SHORT PROBLEM:
Retype the following data verbatim, beginning with the line that contains "The image size is (594, 508)." and continuing through the line that contains "Action: pyautogui.click(x=651, y=81)", with both of those lines included.

PROVIDED ENTRIES:
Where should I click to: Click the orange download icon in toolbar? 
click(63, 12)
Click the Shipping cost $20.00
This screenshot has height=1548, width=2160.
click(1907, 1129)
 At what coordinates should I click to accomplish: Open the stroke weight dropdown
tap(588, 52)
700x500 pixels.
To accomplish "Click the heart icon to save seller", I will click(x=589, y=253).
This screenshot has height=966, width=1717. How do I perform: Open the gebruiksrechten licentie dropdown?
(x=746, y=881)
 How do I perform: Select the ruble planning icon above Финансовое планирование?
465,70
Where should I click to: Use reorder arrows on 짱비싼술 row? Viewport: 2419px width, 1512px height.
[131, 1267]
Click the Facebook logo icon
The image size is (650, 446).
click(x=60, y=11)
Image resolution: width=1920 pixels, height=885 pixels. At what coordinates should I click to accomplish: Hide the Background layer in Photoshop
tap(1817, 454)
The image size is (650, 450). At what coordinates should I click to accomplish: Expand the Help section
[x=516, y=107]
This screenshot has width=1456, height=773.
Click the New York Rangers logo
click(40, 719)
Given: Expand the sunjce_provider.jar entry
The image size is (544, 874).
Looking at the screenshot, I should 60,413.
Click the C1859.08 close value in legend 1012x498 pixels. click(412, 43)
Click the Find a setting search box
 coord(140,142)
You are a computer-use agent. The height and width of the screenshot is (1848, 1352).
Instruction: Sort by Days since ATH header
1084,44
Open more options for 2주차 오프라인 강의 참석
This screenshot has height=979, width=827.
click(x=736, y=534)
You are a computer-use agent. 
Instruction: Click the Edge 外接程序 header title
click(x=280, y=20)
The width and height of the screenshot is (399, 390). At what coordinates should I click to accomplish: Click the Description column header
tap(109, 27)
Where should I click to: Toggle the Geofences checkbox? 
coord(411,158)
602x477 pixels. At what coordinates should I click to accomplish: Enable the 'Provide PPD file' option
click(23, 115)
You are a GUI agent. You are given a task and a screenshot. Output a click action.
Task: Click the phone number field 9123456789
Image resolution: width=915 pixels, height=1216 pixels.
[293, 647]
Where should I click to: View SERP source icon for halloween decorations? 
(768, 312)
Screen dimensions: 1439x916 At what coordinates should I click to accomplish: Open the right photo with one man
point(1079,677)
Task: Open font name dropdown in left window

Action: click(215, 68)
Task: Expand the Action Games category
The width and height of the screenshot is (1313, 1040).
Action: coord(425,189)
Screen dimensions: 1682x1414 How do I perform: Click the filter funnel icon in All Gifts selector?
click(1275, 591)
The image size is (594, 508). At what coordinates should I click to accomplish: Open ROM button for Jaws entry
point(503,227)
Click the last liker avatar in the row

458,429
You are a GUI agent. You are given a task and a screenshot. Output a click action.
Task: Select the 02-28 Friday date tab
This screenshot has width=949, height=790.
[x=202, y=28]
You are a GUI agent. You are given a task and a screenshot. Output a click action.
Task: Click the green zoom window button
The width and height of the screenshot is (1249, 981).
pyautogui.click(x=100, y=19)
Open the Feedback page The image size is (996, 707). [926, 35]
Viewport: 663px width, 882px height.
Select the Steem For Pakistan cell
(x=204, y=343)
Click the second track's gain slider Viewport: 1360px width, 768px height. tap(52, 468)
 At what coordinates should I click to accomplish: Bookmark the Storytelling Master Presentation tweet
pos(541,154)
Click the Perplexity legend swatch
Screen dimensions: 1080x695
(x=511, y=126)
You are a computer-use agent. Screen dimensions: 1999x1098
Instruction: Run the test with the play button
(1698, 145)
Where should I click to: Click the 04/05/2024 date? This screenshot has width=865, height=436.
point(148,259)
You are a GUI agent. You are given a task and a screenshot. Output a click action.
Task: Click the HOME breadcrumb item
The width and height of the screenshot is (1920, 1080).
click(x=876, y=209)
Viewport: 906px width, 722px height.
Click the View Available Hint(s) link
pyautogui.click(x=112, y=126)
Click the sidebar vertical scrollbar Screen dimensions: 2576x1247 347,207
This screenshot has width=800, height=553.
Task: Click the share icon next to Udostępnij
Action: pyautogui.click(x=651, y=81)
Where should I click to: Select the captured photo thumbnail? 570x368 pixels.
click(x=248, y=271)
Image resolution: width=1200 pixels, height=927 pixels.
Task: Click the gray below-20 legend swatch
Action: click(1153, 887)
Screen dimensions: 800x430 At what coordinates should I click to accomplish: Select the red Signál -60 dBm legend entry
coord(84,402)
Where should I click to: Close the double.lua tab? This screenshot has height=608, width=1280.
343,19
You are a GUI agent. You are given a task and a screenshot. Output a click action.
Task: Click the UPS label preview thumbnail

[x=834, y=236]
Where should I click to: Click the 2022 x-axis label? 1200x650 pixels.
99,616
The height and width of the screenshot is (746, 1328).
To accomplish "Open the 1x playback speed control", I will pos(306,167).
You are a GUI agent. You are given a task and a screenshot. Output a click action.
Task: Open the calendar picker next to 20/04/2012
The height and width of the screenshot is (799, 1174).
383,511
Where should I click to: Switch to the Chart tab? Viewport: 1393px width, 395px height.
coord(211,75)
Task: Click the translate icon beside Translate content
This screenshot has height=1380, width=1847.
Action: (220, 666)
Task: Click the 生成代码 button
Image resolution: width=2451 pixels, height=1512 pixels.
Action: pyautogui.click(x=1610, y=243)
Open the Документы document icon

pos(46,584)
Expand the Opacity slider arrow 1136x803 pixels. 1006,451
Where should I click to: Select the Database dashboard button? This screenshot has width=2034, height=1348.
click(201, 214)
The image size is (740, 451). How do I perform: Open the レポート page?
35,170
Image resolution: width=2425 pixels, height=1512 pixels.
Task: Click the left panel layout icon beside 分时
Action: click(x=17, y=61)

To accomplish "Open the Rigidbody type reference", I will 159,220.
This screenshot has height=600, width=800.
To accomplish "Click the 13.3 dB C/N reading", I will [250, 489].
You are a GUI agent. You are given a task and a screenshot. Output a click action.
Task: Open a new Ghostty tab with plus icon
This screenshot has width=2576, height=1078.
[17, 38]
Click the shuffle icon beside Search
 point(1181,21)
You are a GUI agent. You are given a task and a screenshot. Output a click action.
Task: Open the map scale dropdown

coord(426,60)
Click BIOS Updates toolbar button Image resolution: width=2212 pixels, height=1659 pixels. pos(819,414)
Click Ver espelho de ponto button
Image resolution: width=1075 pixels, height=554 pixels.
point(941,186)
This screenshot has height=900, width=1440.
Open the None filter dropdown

TASK RESULT:
The image size is (594, 508). At what coordinates should I click to accomplish: Open ROM button for Jaws entry
point(503,227)
Click the last liker avatar in the row

458,429
You are a GUI agent. You are given a task and a screenshot. Output a click action.
Task: Select the 02-28 Friday date tab
This screenshot has width=949, height=790.
[x=202, y=28]
You are a GUI agent. You are given a task and a screenshot. Output a click action.
Task: Click the green zoom window button
The width and height of the screenshot is (1249, 981).
pyautogui.click(x=100, y=19)
Open the Feedback page The image size is (996, 707). [926, 35]
Viewport: 663px width, 882px height.
Select the Steem For Pakistan cell
(x=204, y=343)
Click the second track's gain slider Viewport: 1360px width, 768px height. tap(52, 468)
 At what coordinates should I click to accomplish: Bookmark the Storytelling Master Presentation tweet
pos(541,154)
Click the Perplexity legend swatch
Screen dimensions: 1080x695
(x=511, y=126)
You are a computer-use agent. Screen dimensions: 1999x1098
Instruction: Run the test with the play button
(1698, 145)
Where should I click to: Click the 04/05/2024 date? This screenshot has width=865, height=436.
point(148,259)
You are a GUI agent. You are given a task and a screenshot. Output a click action.
Task: Click the HOME breadcrumb item
The width and height of the screenshot is (1920, 1080).
click(x=876, y=209)
Viewport: 906px width, 722px height.
Click the View Available Hint(s) link
pyautogui.click(x=112, y=126)
Click the sidebar vertical scrollbar Screen dimensions: 2576x1247 347,207
This screenshot has width=800, height=553.
Task: Click the share icon next to Udostępnij
Action: pyautogui.click(x=651, y=81)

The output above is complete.